The only comparison you need

When you look back on yourself in high school, it doesn’t matter if you like what you see or not. It doesn’t matter if you have since landed the dream job or started the dream family.

What matters is if you’re content with who you are now.

So if you must compare, compare yourself in the moment. Am I as fulfilled as I’d like to be in my work? Am I as loving as I’d like to be in my relationships? Am I willing to realize that I don’t have to know all the answers right now?

If you have a hard time identifying with your true emotions — not just your emotional reactions to your circumstances — try closing your eyes and folding both of your hands over your heart. Take three deep breaths to lift the chest, and softly exhale. Ask yourself: “How am I feeling in this moment?” Wait for your heart’s answer.

Here was my heart’s response:

When you compare yourself to others’ smiling faces on Facebook, especially people you’re not close with, what you’re seeing is only the surface. Underneath, we’re all the same stuff: love, pain, jealousy, gratitude and the list goes on.

For a long time in high school, I thought I was the only one going through depression. Of course, I wasn’t.

Again, if I only knew then what I know now.

What if you could stop comparing yourself to others and instead recognize the sameness you share? How might you react differently to others’ fortune or misfortune?

Most important, how might you react differently to your own?

Your comparison barrier might be strong now, but it’ll meet its match when you start a regular yoga practice. Get started with this pose.

Breaking through the comparison barrier

Warrior II is excellent for staking a claim in your present while honoring your past and future. Your arms are actively outstretched. Your gaze is forward so that you have to trust what’s behind you. And your legs are shaking reminders of the need to plant firmly in the present.

Warrior II opens the hips, but the pose is so much more than this. It’s a declaration of strength, whatever strength you have right now, and a promise that no matter how shaky things get, you’ll stand your ground.
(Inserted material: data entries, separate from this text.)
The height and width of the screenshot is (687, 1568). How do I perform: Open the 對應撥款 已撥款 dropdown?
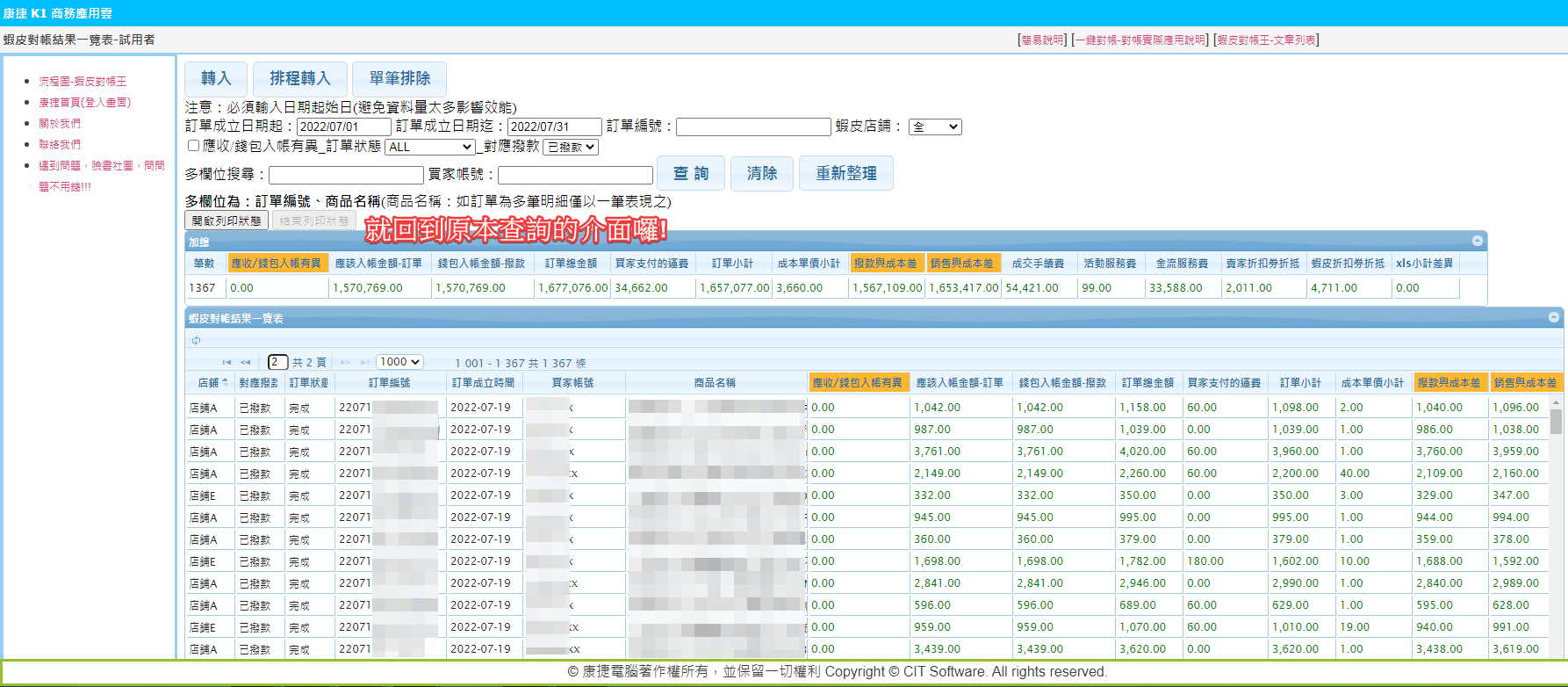click(x=571, y=147)
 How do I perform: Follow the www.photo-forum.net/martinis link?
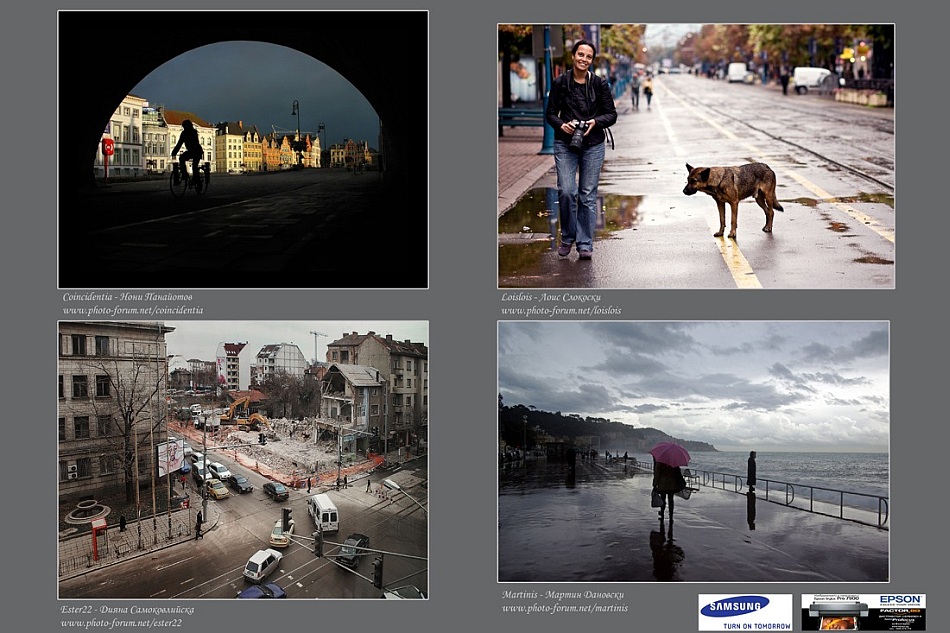click(565, 608)
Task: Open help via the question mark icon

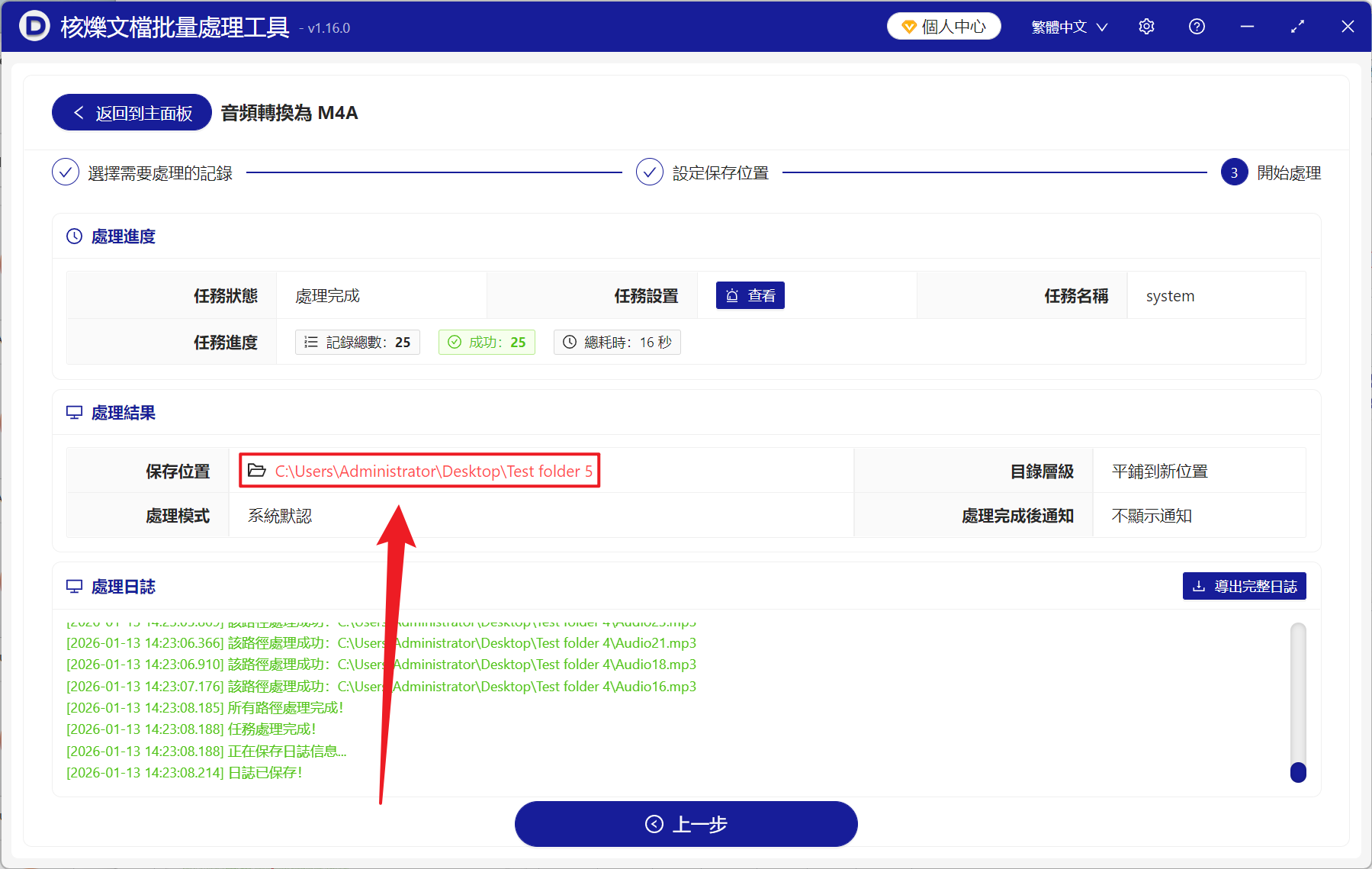Action: click(1196, 26)
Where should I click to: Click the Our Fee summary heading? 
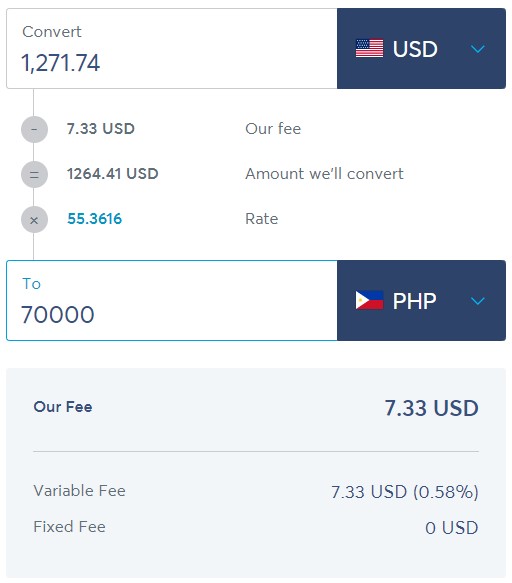(63, 407)
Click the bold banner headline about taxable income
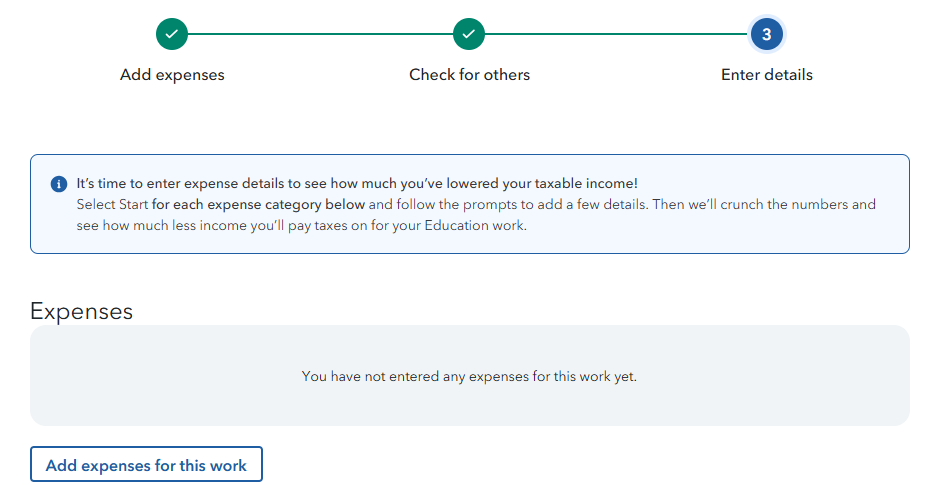947x496 pixels. pos(357,184)
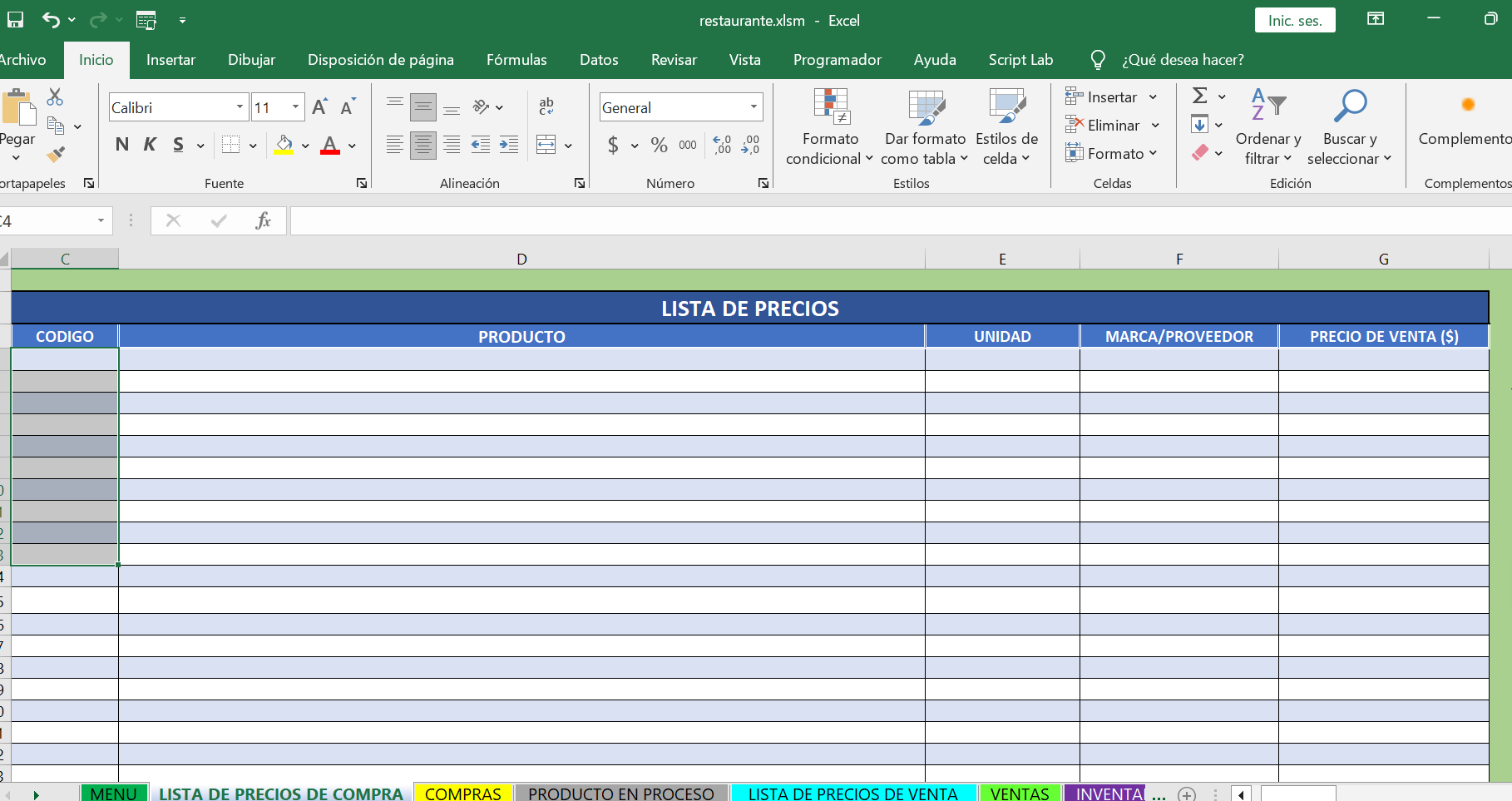Expand the borders dropdown arrow
This screenshot has width=1512, height=801.
click(254, 145)
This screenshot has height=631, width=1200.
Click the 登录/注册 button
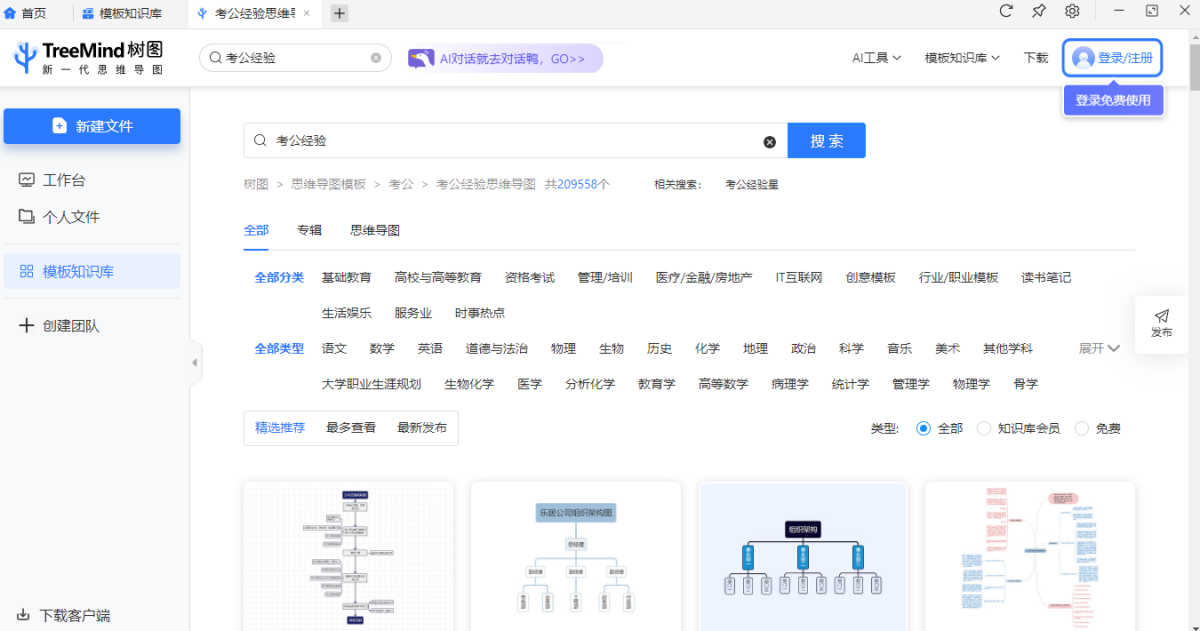pyautogui.click(x=1112, y=58)
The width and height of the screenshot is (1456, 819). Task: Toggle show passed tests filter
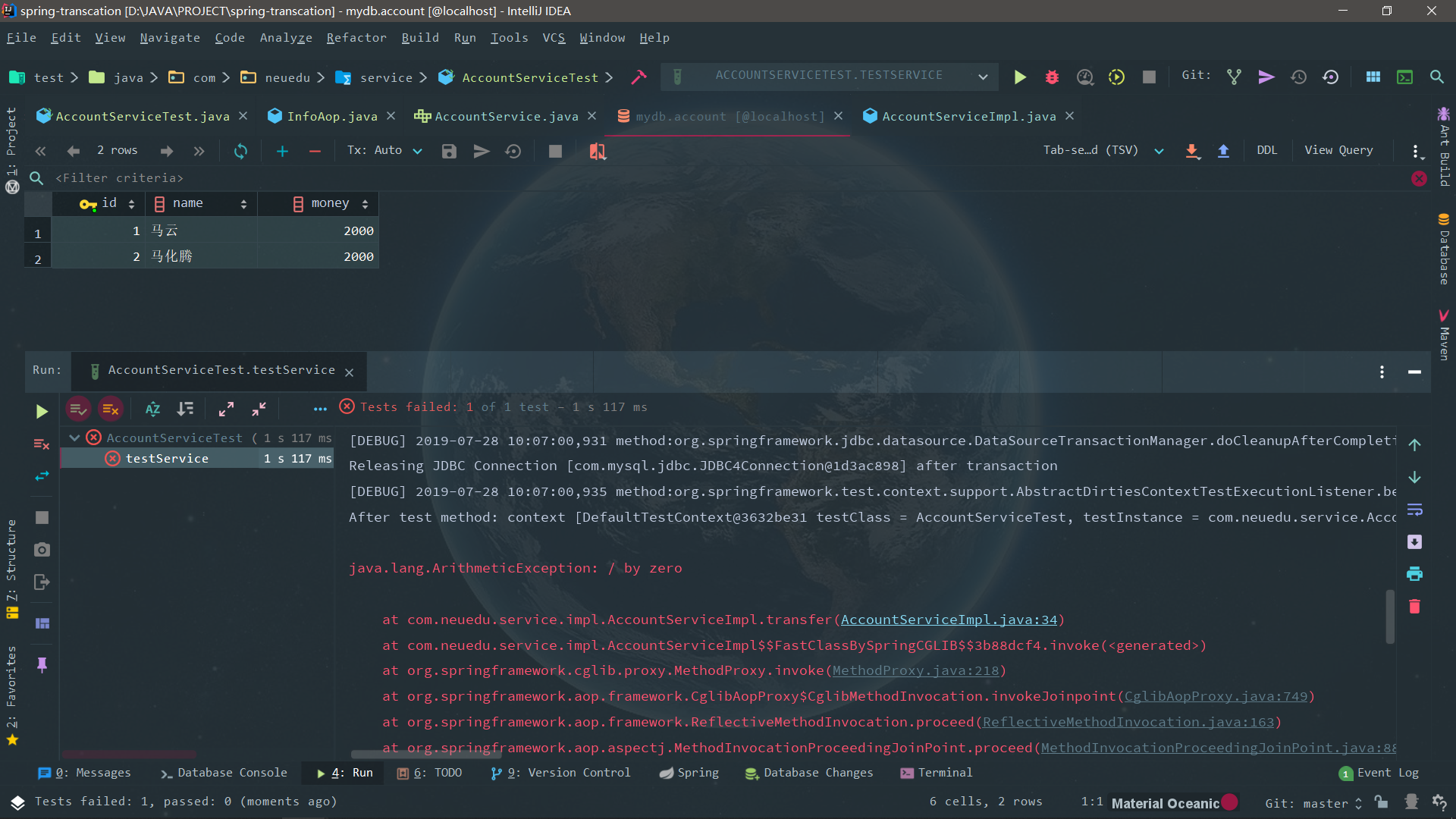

It’s also fertile ground for letting go of what your body “should” look like in this posture.

Don’t get so concerned about symmetries here. I discovered, through photographing myself, that my arms had a tendency to be different heights and my front thigh isn’t perfectly parallel to the ground.

So what! It’s not about looking like a yoga model. It’s about coming to terms with yourself in this pose and remembering: “Where you are right now is exactly where you need to be.”

Warrior II (Virabhadrasna II) in 10 steps

How to do Warrior II pose in yoga

  1. Stand at the top of your mat and sweep your left leg to the back of your mat.
  2. Place your hands on your hips.
  3. Point your right toes forward and turn your left toes parallel to the back of your mat.
  4. Align your front heel with the arch of the back foot. Press the outer edge of your back foot into the mat to avoid collapsing the foot’s arch.
  5. Lunge into your right knee, always tracking the knee over the ankle. Adjust your stance by inching the front foot forward or back to increase or decrease your lunge.
  6. Align your torso over your hips, neither leaning forward nor backward.
  7. Float your arms up, palms face down. Actively reach through your fingertips and relax your shoulders away from the ears.
  8. Look down at your right big toe. Can you see it? If not, move your right knee toward your pinky toe to open up the hips.
  9. Finally, turn your gaze over your right fingertips.
  10. Stay in this posture for 6 deep breaths before carefully stepping to the front of your mat and switching to the opposite side.